| SUPPLIED MATERIAL |
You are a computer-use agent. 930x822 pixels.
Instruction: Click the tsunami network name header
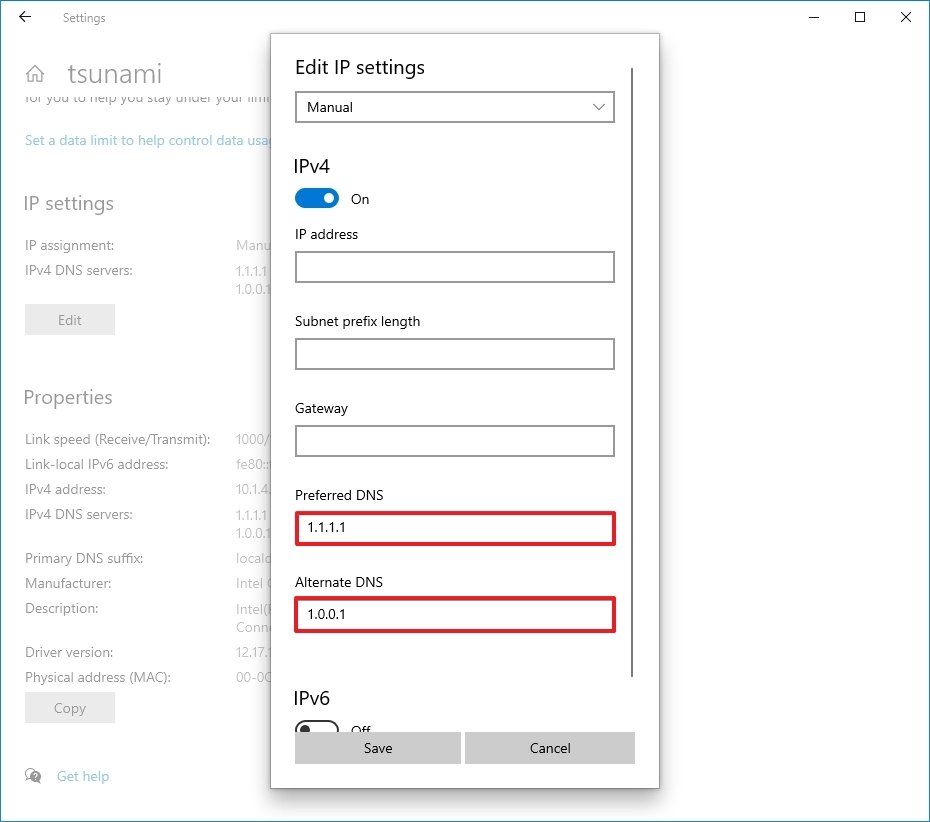pos(115,72)
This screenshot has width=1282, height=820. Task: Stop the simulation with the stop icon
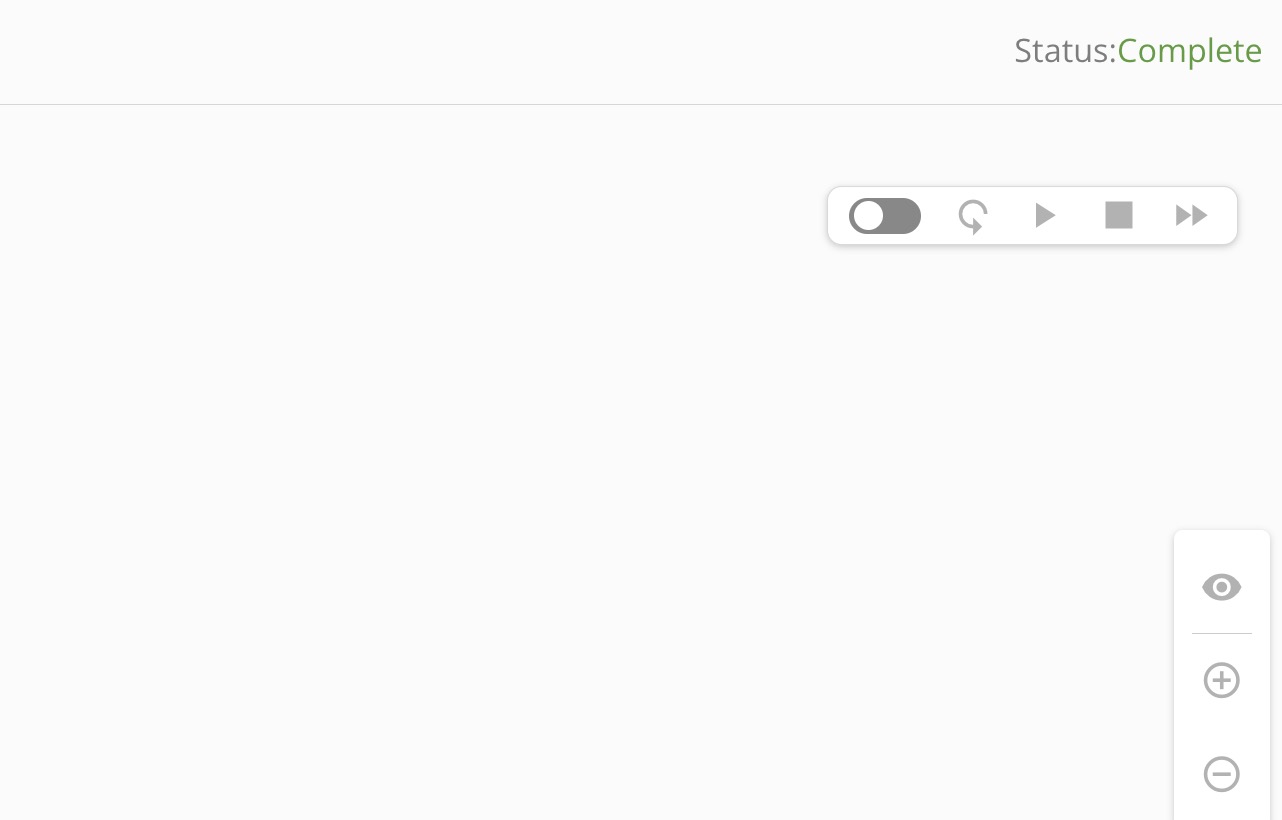1119,214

| YOUR OBJECTIVE |
Reproduce every line of the records above without the pictures, shifting each coordinate in the answers by -51.

| TASK RESULT |
You are a computer-use agent. 930x822 pixels.
Instruction: Click the tsunami network name header
pos(64,21)
This screenshot has width=1282, height=820. Task: Stop the simulation with the stop icon
1068,163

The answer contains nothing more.